There’s just no way around it, once you have a baby, your entire world and everything in it changes. Parenting, especially parenting a newborn, touches every aspect of your life. But aside from the obvious stuff you can somewhat expect—sleep deprivation, physical changes, mental health struggles—there are other changes you may not be prepared to deal with. Your friendships will change. The relationships you have with your family will change. And yes, the relationship you have with your partner and co-parent will change.
You may be wondering how having a baby changes your relationship; after all, this is the person you (presumably) willingly dove headfirst into parenting with! But becoming a parent is this MASSIVE thing and it changes how you see and process everything. And even if you and your partner are eye-to-eye and shoulder-to-shoulder on all of it, you should be prepared to weather a bit of a storm in the beginning.
These are some of the lessons I learned about my relationship (the hard way, in some cases) when we became new parents. Feel free to take notes.
Inequity in parenting will happen—get ahead of it.
This was a big one for me. I felt like I was the one who had to do everything, and it didn’t help that I breastfed exclusively. I was the one feeding the baby, changing the baby, waking up with the baby, and trying to get the baby back to sleep. And let me tell you—resentment creeps up FAST when you’re bone-tired and emotionally wrecked.

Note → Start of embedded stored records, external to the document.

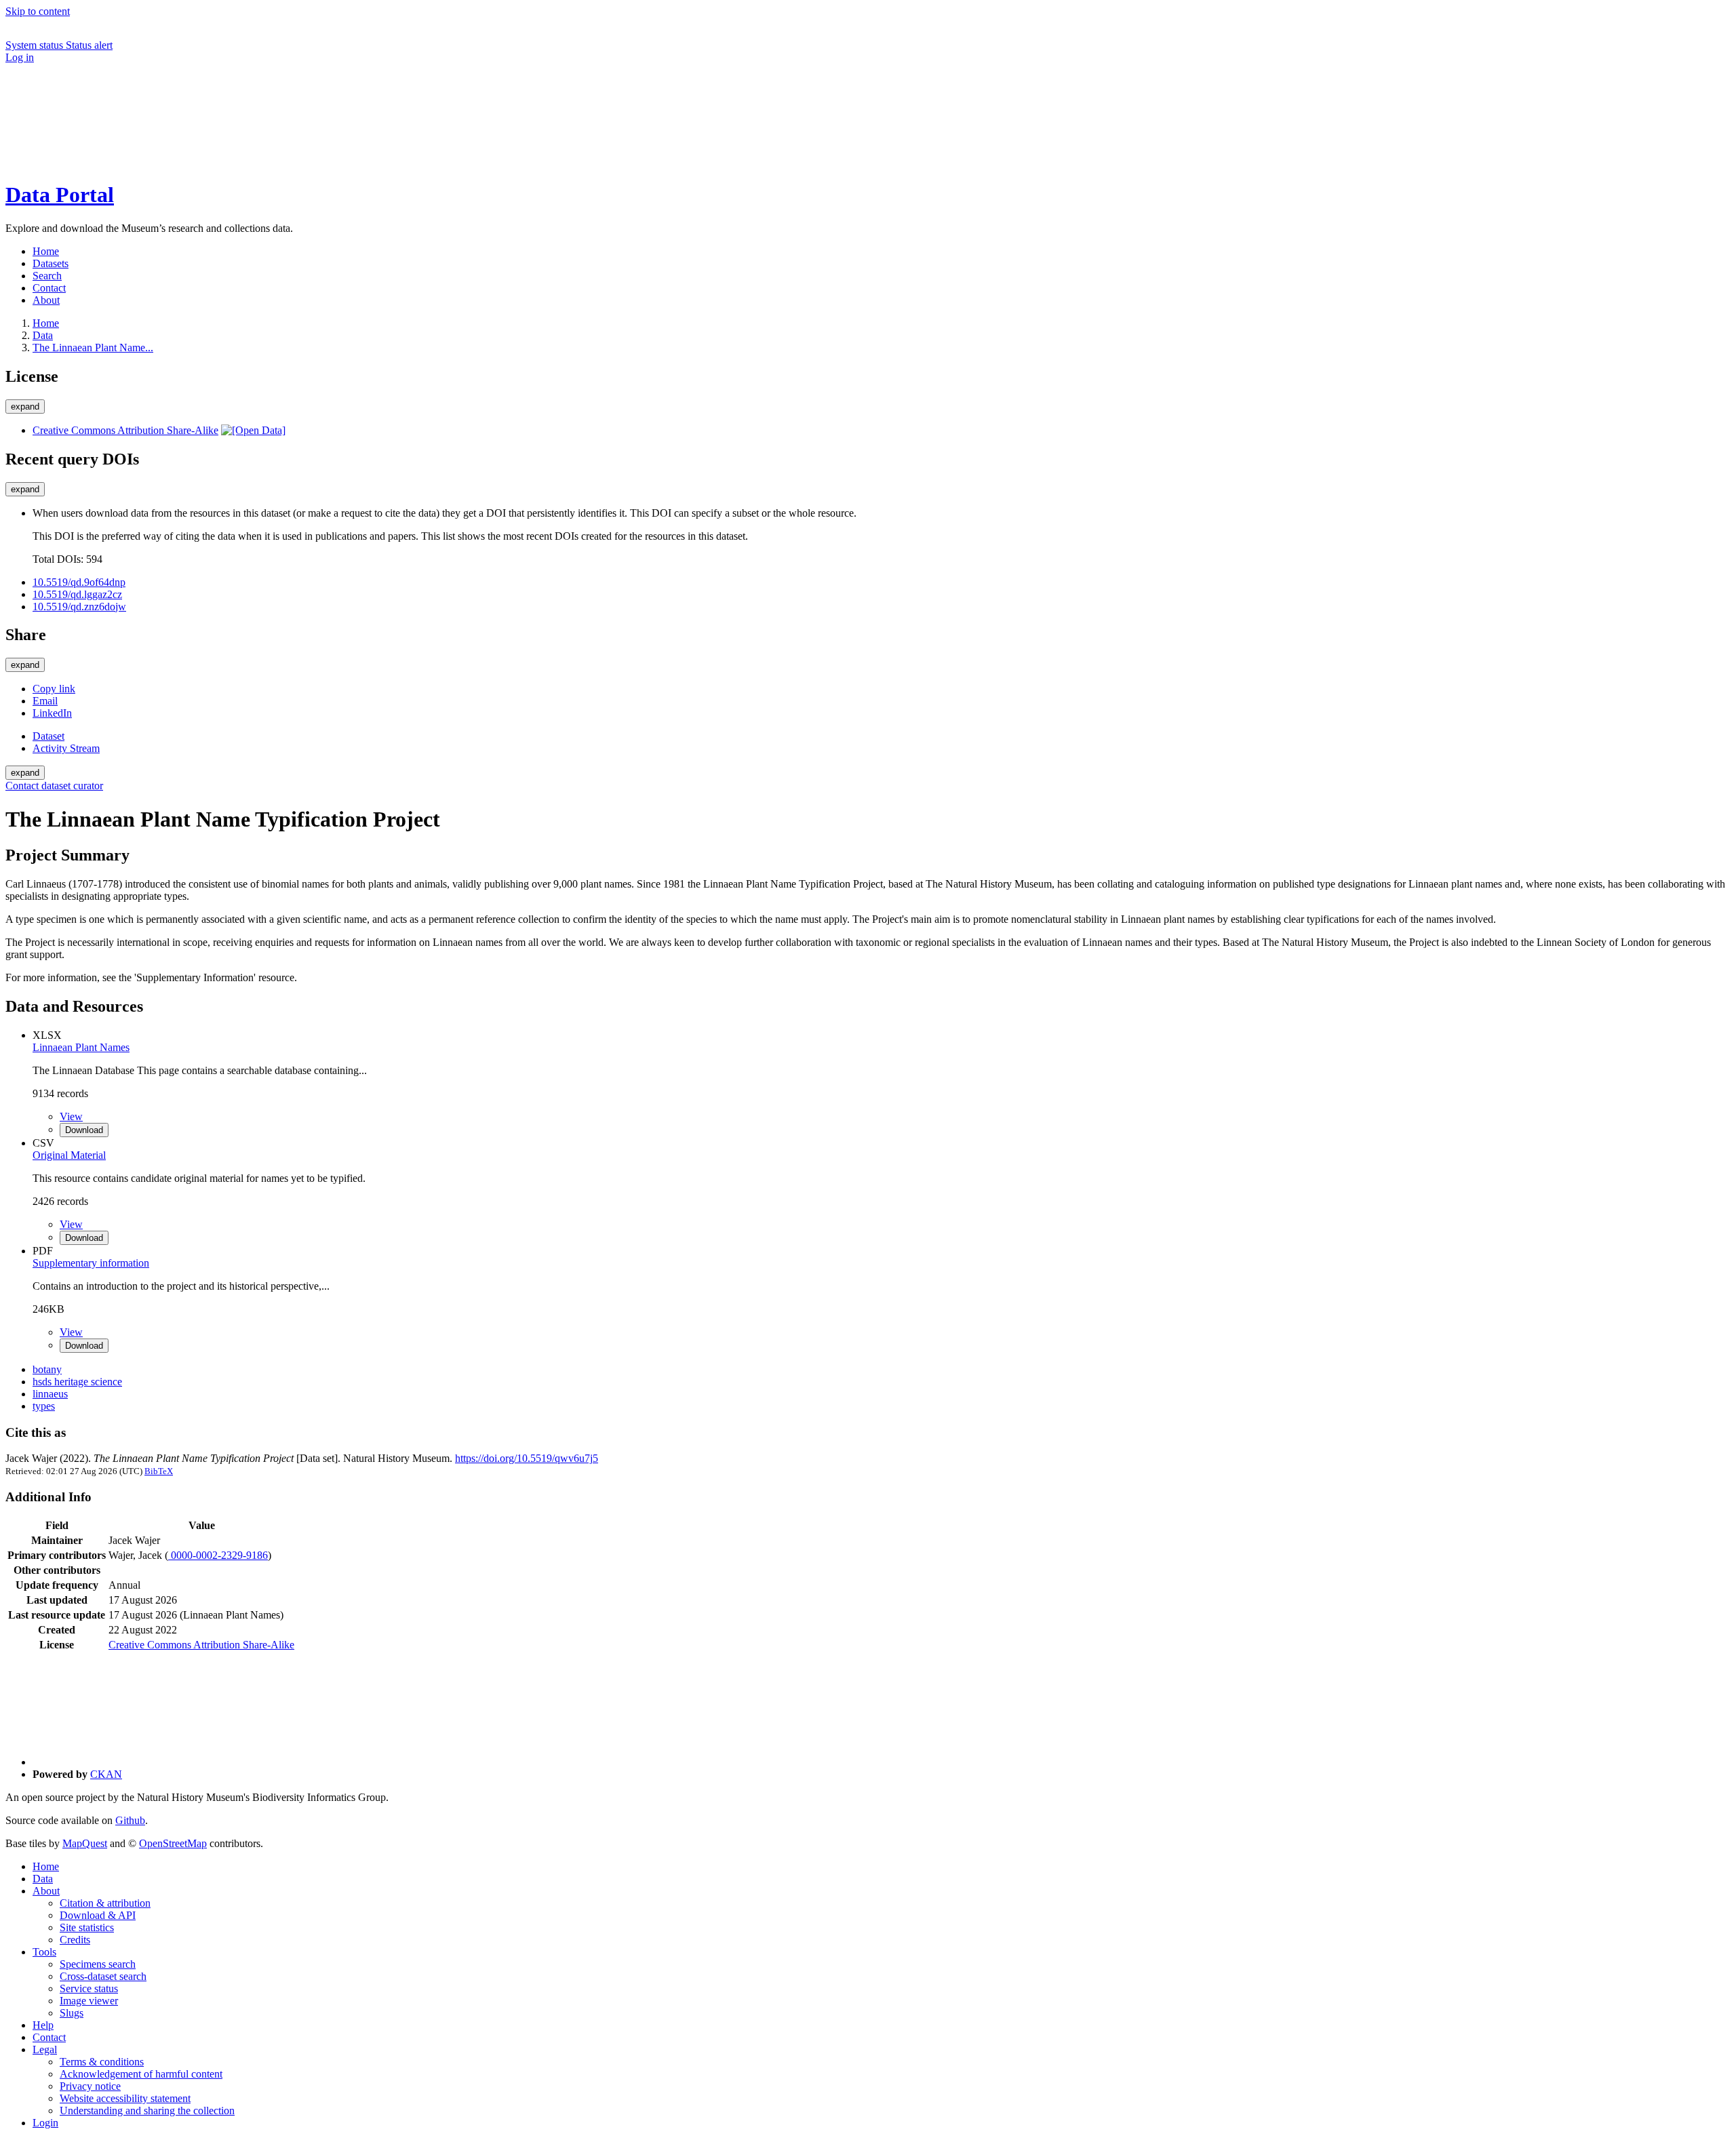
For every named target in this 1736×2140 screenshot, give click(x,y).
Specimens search (98, 1964)
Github (130, 1820)
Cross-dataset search (103, 1976)
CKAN (106, 1774)
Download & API (98, 1915)
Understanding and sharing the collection (147, 2110)
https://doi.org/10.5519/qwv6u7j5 (526, 1458)
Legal (45, 2049)
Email (45, 701)
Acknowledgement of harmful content (141, 2074)
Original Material (69, 1155)
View (71, 1116)
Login (45, 2122)
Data (43, 335)
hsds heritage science (77, 1381)
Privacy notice (90, 2086)
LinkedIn (52, 713)
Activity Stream (66, 748)
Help (43, 2025)
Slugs (71, 2013)
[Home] (107, 161)
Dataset (48, 736)
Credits (75, 1939)
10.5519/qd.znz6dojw (79, 606)
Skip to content (37, 11)
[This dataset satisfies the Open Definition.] (253, 430)
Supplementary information (91, 1263)
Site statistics (87, 1927)
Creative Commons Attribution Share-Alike (125, 430)
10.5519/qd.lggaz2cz (77, 594)
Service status (89, 1988)
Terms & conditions (102, 2061)
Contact (49, 2037)
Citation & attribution (105, 1903)
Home (46, 1866)
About (46, 1891)
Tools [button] (44, 1952)
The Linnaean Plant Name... (93, 347)
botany (47, 1369)
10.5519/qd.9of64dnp (79, 582)
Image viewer (89, 2000)
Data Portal (59, 194)
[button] (107, 114)
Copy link (54, 688)
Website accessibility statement (125, 2098)
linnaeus (50, 1394)
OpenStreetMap (173, 1843)
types (44, 1406)
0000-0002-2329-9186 (218, 1555)
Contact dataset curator (54, 785)
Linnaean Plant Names (81, 1047)
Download (84, 1130)
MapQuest (84, 1843)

Don’t wait until you hit your breaking point—sit down with your partner (preferably before the baby is born) and divvy up the duties. Maybe it makes more sense for one of you to manage the baby stuff, that is totally fine! But the one who handles the baby stuff should not also handle the other life and home stuff. There’s got to be a balance, one that benefits everyone equally and doesn’t let anger and resentment creep in when stuff gets hard.
Set sex-pectations early.
Yes, we know that sex is not the biggest part of a healthy, successful relationship. But…it is kiiiiiiind of important to a lot of us. It’s also what throws a lot of relationships for a loop after baby makes their grand entrance. Clearly there is no sexy time in the first 6-8 weeks, your doctor will back you up on that. But even once you’re cleared medically, the mojo doesn’t always come roaring back with a vengeance (especially when your baby is sleeping in a bassinet a few feet away).
Don’t put the sex talk off until it’s staring you in the sleep-deprived face. Talk about your feelings, expectations, concerns, and fears (yes, fears) as you experience them. Understanding that your sex life may need to be slowly revived versus jumping back to life is important for you both. And understanding that sex might look and feel different for a while is also important! There are physical changes (like vaginal dryness or discomfort, or milk-filled boobs) to contend with, just as there are mental and emotional roadblocks—like not being able to shut off mom or dad mode long enough to get your rocks off. Communication is key and talking through some of these elements of this part of your relationship can help manage expectations.
Carve out time to connect, whenever and wherever you can.
When you bring that baby home, you are on parent-duty 24 hours a day, 7 days a week. You probably won’t have time to shower, let alone eat a leisurely home-cooked meal with your partner or snuggle up for a movie night. You’ll be able to do those things again! Eventually. But the newborn stage is all about survival.
One of the most common traps couples fall into once they have a baby is removing themselves and their relationship from the priority list entirely. You’ll move down a few spots, but you and your relationship still need nurturing and attention! It just may need to look a little different for a while. Maybe date nights consist of Netflix on the couch while the baby sleeps in their bassinet a few feet away. Or maybe you catch up with your partner over a pile of laundry that needs to be sorted and folded. Whenever you can, however you can, try to take some time every single day to connect with your partner. Just check in! Even if you just stare at each other, delirious and shell-shocked, and only manage to mutter a few words back and forth—at least you’re doing it together.